§ **Written instruction 1**
According to the payment terms excerpt, how long after the date of invoice is payment for the products due?
§ **Written instruction 2**
Repeat everything in the payment terms excerpt from "CMS will pay" down to "of Xxxxxx Group.".
§ **Written instruction 3**
Summarize the payment terms excerpt in two sentences.

§ **Given text**
▶
Payment terms for all such products is thirty (30) days from date of invoice, subject to the approval and continuation of such approval of credit by Xxxxxx Group. CMS agrees to submit appropriate financial information from time-to-time as may be reasonably requested by Xxxxxx Group for the establishment and/or continuation of credit terms. In the event that CMS fails to pay Xxxxxx Group on a timely basis, Xxxxxx Group shall not be required to provide further services or Products.
Xxxxxx Group may at its option require deposits or otherwise amend terms commensurate with deposits or terms required by its vendors.
CMS will pay all invoices in full and will not offset any amounts Xxxxxx Group may owe or be deemed to be owed to CMS without the approval of Xxxxxx Group.
◀
§ **Data**
▶
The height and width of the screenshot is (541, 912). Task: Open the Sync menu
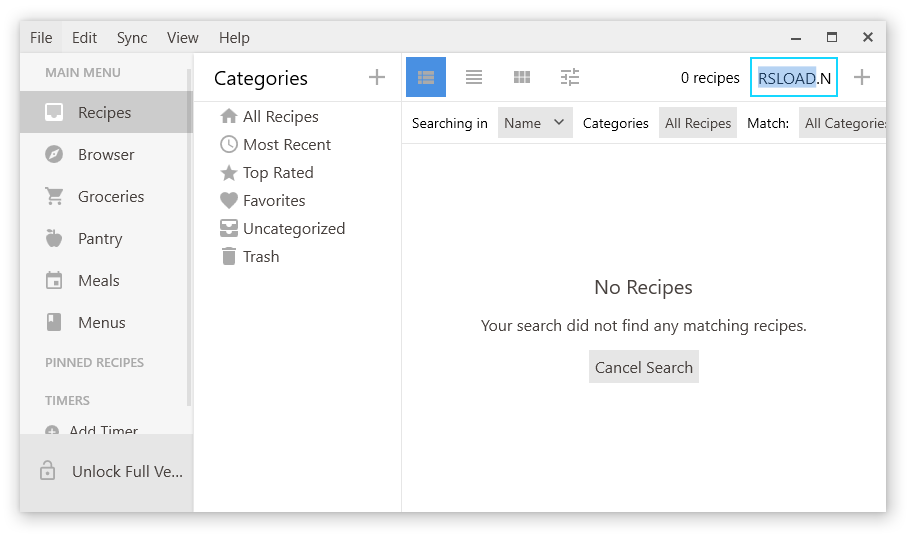coord(132,38)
◀
§ **Exercise result 1**
Thirty (30) days from the date of invoice.

§ **Exercise result 2**
CMS will pay all invoices in full and will not offset any amounts Xxxxxx Group may owe or be deemed to be owed to CMS without the approval of Xxxxxx Group.

§ **Exercise result 3**
CMS must pay for products within thirty days of invoice, subject to Xxxxxx Group's credit approval, and must supply financial information when reasonably requested; if CMS fails to pay on time, Xxxxxx Group is not required to provide further services or Products. Xxxxxx Group may require deposits or amend terms in line with what its vendors require, and CMS must pay all invoices in full without offsetting amounts Xxxxxx Group may owe it unless Xxxxxx Group approves.